* **Your task**:
Lay out the lines of the listing from the line with "click on point-unetr-dice." up to and including the line with "This screenshot has width=800, height=609." as a Markdown table with the columns Row and Listing line, numbering each row and omitting blank lines.

Records from a dataset:

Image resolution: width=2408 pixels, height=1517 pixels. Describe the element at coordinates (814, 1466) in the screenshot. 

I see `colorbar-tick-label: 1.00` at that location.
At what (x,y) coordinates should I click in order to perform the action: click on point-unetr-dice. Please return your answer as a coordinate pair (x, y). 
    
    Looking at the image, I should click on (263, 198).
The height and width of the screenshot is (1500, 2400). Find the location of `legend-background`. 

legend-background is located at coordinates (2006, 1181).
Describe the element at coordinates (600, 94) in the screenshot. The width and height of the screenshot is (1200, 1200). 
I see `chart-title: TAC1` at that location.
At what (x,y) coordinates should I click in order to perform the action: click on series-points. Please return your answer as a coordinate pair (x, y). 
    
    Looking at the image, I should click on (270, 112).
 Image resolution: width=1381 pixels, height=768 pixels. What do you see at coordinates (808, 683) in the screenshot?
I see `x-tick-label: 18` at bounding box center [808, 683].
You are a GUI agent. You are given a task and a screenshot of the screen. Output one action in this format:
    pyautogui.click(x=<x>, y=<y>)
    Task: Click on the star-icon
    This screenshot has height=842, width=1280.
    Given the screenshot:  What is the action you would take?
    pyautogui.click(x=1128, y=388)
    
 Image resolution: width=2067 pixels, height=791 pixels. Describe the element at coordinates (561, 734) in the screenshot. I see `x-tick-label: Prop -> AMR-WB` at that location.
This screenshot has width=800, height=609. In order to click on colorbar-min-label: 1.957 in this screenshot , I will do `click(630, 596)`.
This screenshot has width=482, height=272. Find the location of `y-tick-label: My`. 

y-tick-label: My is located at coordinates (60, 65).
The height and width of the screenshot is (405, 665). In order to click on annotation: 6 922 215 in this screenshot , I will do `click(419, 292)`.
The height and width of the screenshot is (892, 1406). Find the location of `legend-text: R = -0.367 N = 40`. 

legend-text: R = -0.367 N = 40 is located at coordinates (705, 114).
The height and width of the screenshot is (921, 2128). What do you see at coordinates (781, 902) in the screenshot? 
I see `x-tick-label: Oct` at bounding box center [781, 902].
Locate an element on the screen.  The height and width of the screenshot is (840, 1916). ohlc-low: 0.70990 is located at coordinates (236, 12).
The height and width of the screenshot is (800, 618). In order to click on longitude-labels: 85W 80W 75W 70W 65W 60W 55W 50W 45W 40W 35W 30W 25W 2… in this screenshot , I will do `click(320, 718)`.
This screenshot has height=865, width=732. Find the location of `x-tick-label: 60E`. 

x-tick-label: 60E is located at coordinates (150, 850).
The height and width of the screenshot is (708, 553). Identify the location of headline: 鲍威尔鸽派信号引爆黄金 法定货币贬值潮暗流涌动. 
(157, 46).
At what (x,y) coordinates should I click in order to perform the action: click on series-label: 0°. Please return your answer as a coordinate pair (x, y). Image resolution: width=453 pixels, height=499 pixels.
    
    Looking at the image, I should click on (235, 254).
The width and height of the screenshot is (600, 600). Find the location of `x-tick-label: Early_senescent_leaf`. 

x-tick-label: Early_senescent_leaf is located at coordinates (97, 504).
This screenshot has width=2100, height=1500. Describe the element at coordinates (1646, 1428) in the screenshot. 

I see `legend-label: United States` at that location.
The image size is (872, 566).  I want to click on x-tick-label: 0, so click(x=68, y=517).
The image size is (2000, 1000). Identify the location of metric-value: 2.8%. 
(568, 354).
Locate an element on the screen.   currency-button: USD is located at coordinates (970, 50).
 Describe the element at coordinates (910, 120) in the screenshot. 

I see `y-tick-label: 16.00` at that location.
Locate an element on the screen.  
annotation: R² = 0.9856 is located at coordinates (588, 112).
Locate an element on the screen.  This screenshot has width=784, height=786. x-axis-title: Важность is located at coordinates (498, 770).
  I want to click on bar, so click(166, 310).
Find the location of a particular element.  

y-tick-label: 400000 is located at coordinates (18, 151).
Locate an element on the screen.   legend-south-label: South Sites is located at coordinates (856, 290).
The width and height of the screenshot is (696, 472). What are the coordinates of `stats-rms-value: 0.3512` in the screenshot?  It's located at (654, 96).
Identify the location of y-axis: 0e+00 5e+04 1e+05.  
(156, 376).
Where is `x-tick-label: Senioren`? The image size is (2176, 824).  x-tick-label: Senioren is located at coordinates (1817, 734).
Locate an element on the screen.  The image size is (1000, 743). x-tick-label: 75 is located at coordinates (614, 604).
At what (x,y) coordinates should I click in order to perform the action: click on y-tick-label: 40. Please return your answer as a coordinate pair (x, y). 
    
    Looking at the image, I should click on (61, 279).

* **Output of the exercise**:
| Row | Listing line |
|---|---|
| 1 | At what (x,y) coordinates should I click in order to perform the action: click on point-unetr-dice. Please return your answer as a coordinate pair (x, y).  |
| 2 |     Looking at the image, I should click on (263, 198). |
| 3 | The height and width of the screenshot is (1500, 2400). Find the location of `legend-background`.  |
| 4 | legend-background is located at coordinates (2006, 1181). |
| 5 | Describe the element at coordinates (600, 94) in the screenshot. The width and height of the screenshot is (1200, 1200).  |
| 6 | I see `chart-title: TAC1` at that location. |
| 7 | At what (x,y) coordinates should I click in order to perform the action: click on series-points. Please return your answer as a coordinate pair (x, y).  |
| 8 |     Looking at the image, I should click on (270, 112). |
| 9 |  Image resolution: width=1381 pixels, height=768 pixels. What do you see at coordinates (808, 683) in the screenshot? |
| 10 | I see `x-tick-label: 18` at bounding box center [808, 683]. |
| 11 | You are a GUI agent. You are given a task and a screenshot of the screen. Output one action in this format: |
| 12 |     pyautogui.click(x=<x>, y=<y>) |
| 13 |     Task: Click on the star-icon |
| 14 |     This screenshot has height=842, width=1280. |
| 15 |     Given the screenshot:  What is the action you would take? |
| 16 |     pyautogui.click(x=1128, y=388) |
| 17 |  Image resolution: width=2067 pixels, height=791 pixels. Describe the element at coordinates (561, 734) in the screenshot. I see `x-tick-label: Prop -> AMR-WB` at that location. |
| 18 | This screenshot has width=800, height=609. In order to click on colorbar-min-label: 1.957 in this screenshot , I will do `click(630, 596)`. |